FISH OUT OF WATER: Fisherman Colin Farrell rescues selkie Alicja Bachleda in 'Ondine.'
By Richard von Busack
Mermaid kitsch must be thundered against, but there's a surprising amount of grit in Neil Jordan's Ondine. In his 16th film, Jordan is clearly working to please himself. The Irish locations are close to his home, and maybe not since The Company of Wolves has he had so much success with Irish magical realism.
I went in unenthusiastic, but it dawned on me once I started watching Ondine that the only thing I would be able to think about for weeks would be the fate of the oceans. The incomparable cinematographer Christopher Doyle brings out the sparkling gloom of these waterscapes, summer's sunlessness, the lambency that's almost as emotionally piercing as Irish music.
Syracuse (Colin Farrell) is known to all and sundry as "Circus," because of the drunken clowning that has marked his life. He has been, however, nearly three years sober on the morning he goes out fishing, and his purse seine hauls a half-dead lady out of the waters off the coast of County Cork.
Ondine (Alicja Bachleda) has a hard-to-place accent; she asks for shelter and to be hidden from the sight of the locals. Syracuse agrees and confides only in the village's blasé priest (Stephen Rea). Word gets out, though. Syracuse's precocious, crippled daughter, Annie (Alison Barry), decides that Ondine is a selkie, a Celtic were-seal in human form. Early on, Jordan gives viewers room to be skeptical. After Syracuse first broaches the subject of Ondine, as if he were reciting a bedtime fable about a lady in the water, Annie responds, "That's a really shite story."

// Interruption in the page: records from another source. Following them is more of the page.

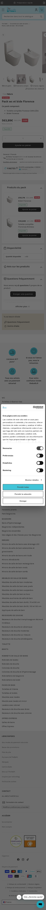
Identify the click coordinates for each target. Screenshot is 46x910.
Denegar (23, 501)
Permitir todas (23, 487)
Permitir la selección (23, 494)
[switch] (40, 456)
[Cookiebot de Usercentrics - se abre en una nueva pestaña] (33, 407)
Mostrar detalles (32, 480)
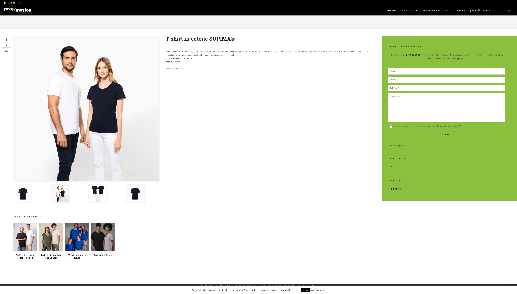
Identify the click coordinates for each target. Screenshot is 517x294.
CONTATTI (486, 11)
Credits (313, 285)
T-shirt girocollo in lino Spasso (51, 256)
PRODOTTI (448, 11)
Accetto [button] (306, 290)
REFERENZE (415, 11)
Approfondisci (318, 290)
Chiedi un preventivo (174, 68)
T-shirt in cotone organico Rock (25, 256)
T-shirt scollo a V (103, 255)
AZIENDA (403, 11)
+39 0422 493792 (14, 3)
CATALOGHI (460, 11)
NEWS (475, 10)
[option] (31, 193)
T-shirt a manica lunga (77, 256)
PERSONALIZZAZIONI (431, 11)
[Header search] (509, 11)
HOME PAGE (391, 11)
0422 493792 (412, 55)
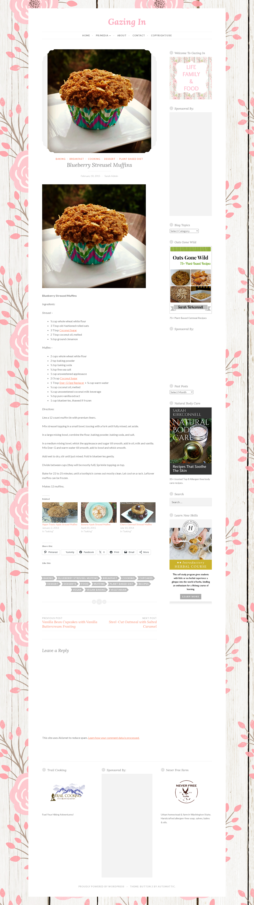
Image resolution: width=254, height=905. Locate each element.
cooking (94, 159)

The same, if less profane, bemusement comes from the padre, whom Syracuse uses as an AA sponsor because there isn't one in the village. Rea genially revives the old tradition of the Irish movie priest, powerless to defeat sin but damned if he's going to approve of it, either ("Ya wouldn't want to say a few Hail Marys on your way out?").

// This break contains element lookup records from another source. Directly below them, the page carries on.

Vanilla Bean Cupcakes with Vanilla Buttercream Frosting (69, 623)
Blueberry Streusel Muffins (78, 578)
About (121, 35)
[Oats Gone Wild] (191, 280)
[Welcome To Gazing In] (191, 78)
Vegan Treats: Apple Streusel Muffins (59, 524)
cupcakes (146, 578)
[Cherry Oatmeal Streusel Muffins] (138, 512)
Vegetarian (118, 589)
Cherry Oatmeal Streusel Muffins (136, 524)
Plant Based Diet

Long-lens shots bring out Farrell's virility through juxtapositions. Jordan poses him to look like Hercules, drawing a boat into shore from a rope on top of a cliff, and the forced perspective make the big boat look like a toy. We also see him towering over a lighthouse as if he were Gulliver in Lilliput.
In close-ups, Farrell does a covert job of acting, where shadows conceal his face and hair conceals his eyes. It's the best kind of something-missing performance yet by this actor, who seems to be getting better in his recent films. That he is working alongside Bachleda, his real-life partner, ensures one of his most relaxed and touching performances.
Luckily, Farrell is working under a companionable director—friendly but with a tough, grave streak. Jordan doesn't oversell the heartbreak any more than he oversells the fantasy. And Syracuse picks up this air of nonchalance, telling Ondine, "Maybe you just walked into the sea because of a bad marriage. I did that once."
Jordan's previous aquatic picture, In Dreams, suffered from too many logical explanations, and eventually, Ondine comes to that point in the film where it must provide a perfectly reasonable explanation for all this. Jordan keeps this section short, but unfortunately, here is where the film has its supposed climax. It's a murky standoff, and Doyle's gloaming lapses into semidarkness.
But these few lapses fade in the memory as if they were a coda. More memorable are the elements of Ondine: the light on the water, the salty quip, the sense of possibility.
'Ondine' plays at select North Bay theaters beginning on Friday, June 11.